Provided data section start
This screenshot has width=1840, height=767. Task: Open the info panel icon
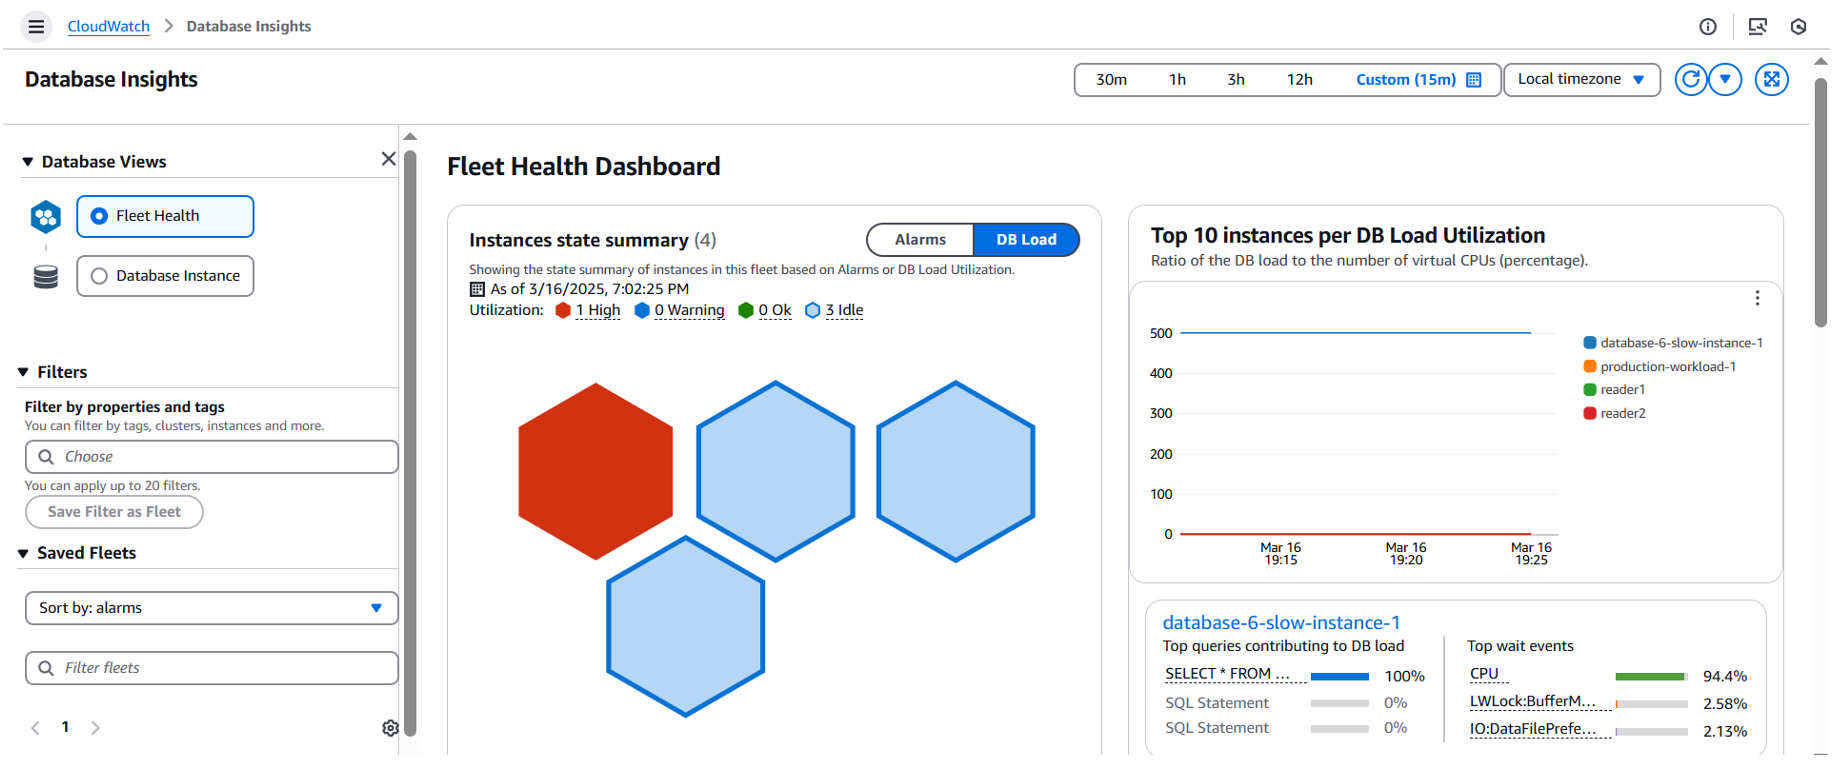point(1708,27)
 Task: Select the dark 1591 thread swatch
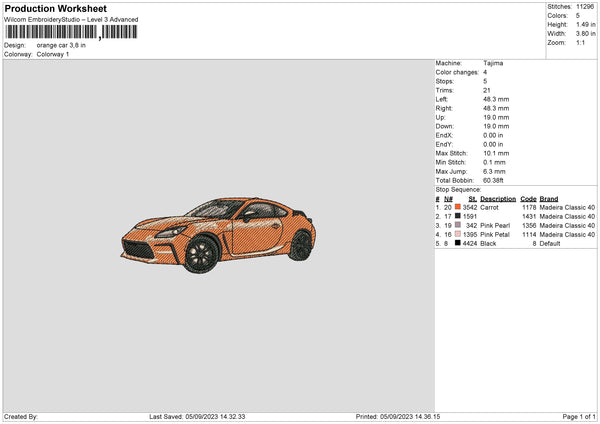pyautogui.click(x=458, y=216)
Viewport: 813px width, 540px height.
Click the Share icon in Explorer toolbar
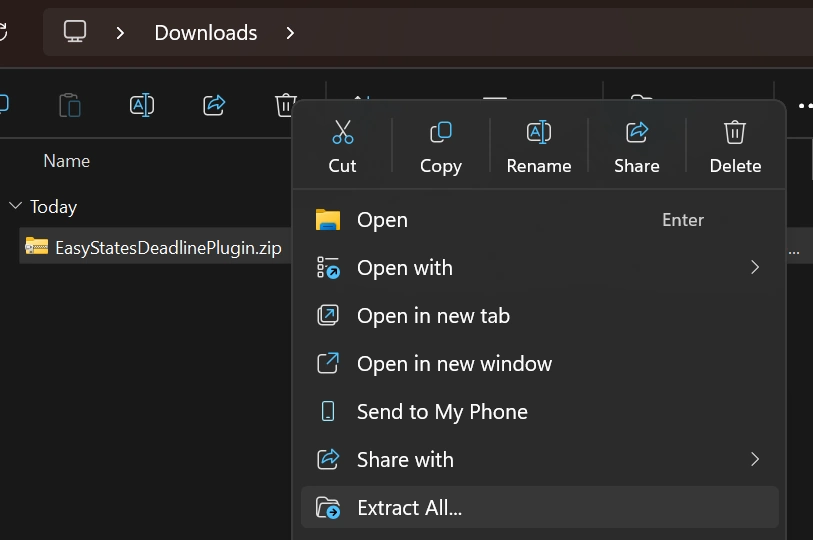click(213, 104)
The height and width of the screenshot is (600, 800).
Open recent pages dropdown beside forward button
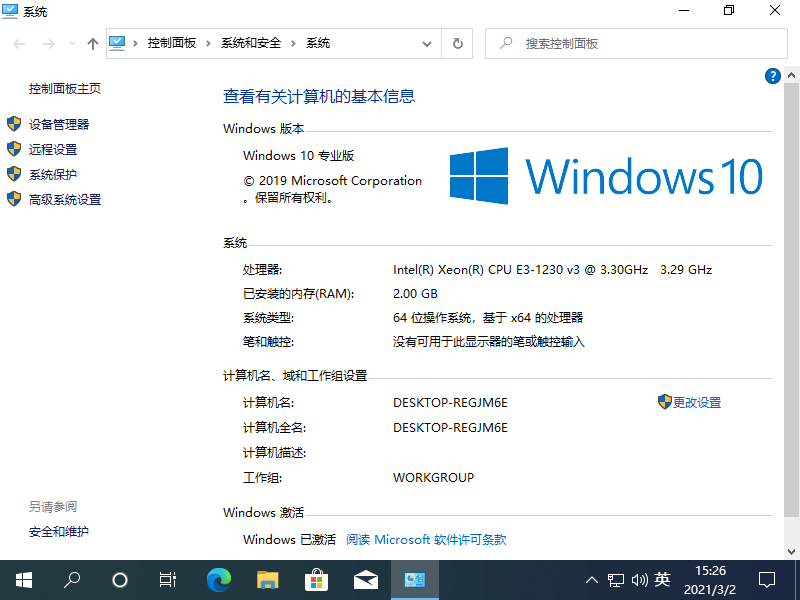(x=70, y=43)
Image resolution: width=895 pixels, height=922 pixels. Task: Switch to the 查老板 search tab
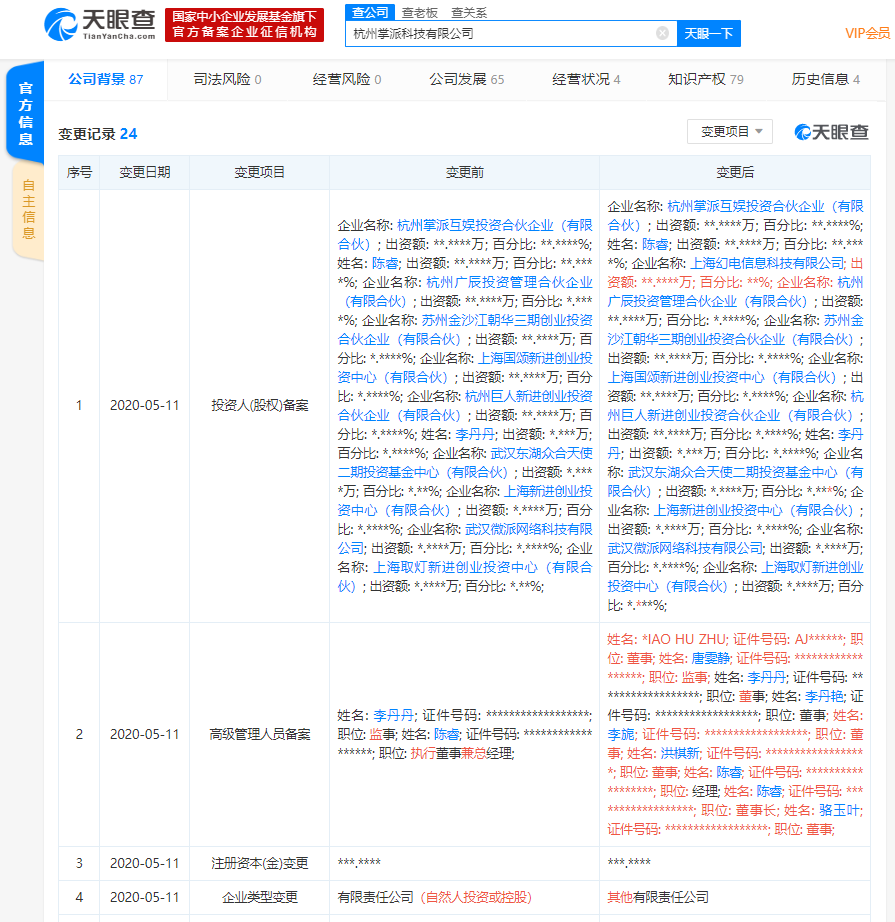pos(420,12)
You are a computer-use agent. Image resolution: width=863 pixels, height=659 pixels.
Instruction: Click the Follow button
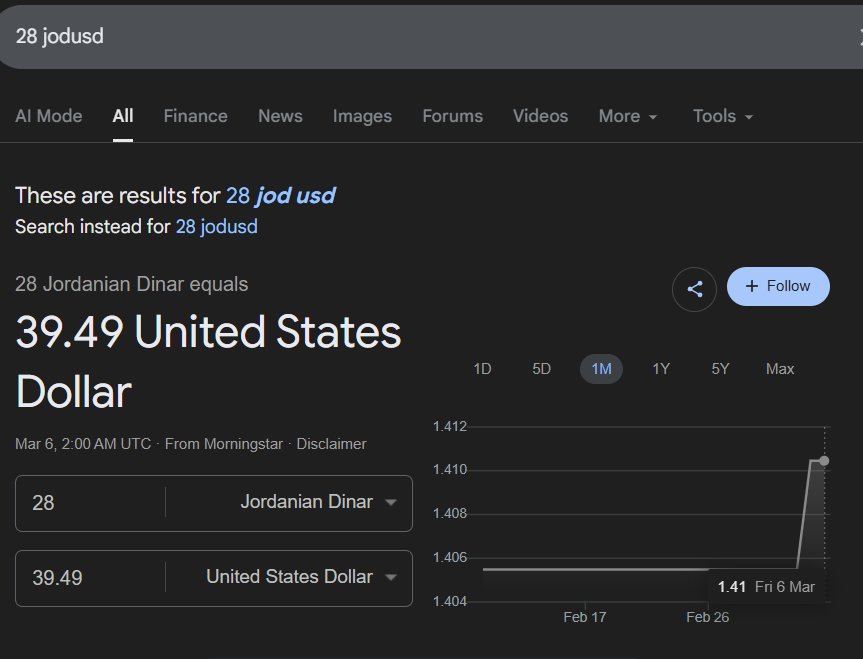pyautogui.click(x=778, y=286)
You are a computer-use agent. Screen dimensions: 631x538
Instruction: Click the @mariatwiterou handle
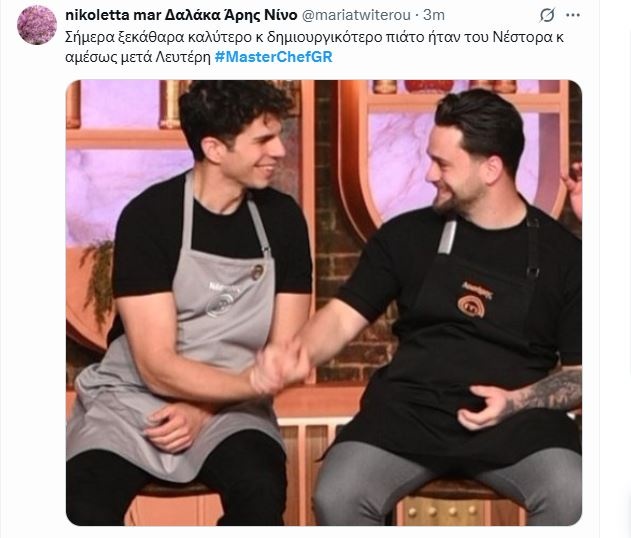pos(356,15)
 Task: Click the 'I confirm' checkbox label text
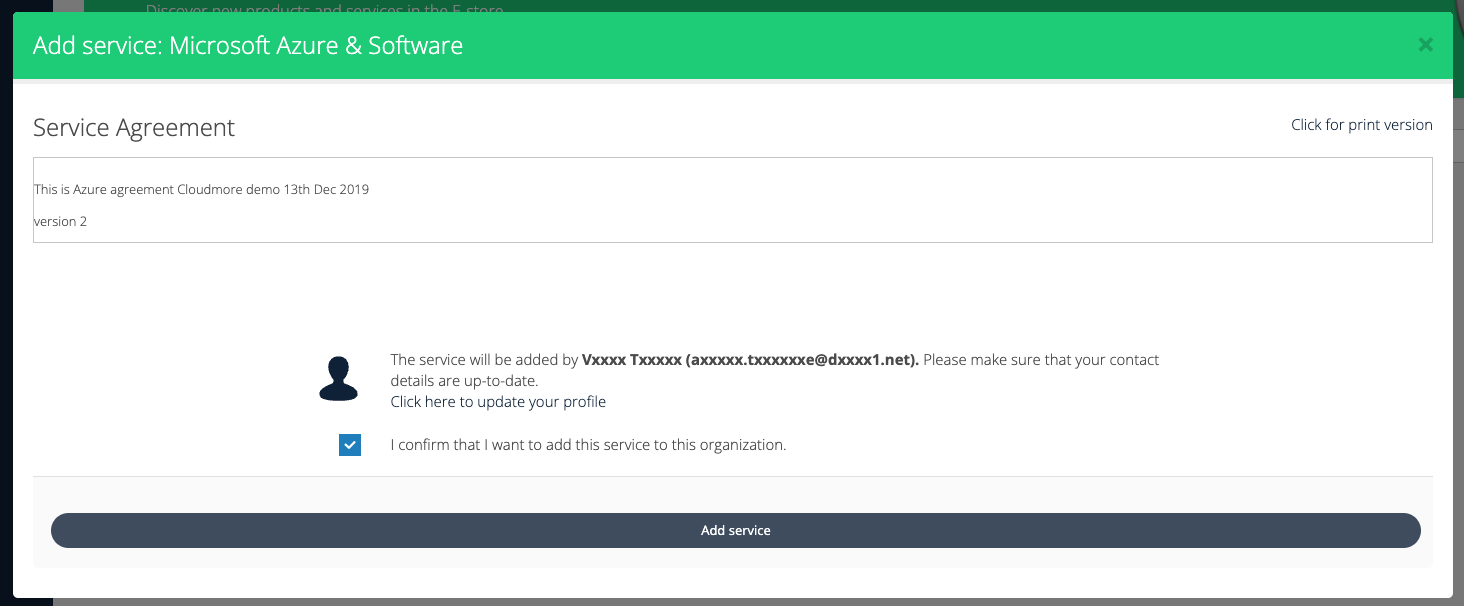click(588, 445)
Provided data section end
→ **Aim of the exercise**: Exactly how many lines in the records contain the string "agent"? Give that number alone.

→ **Response area**: 2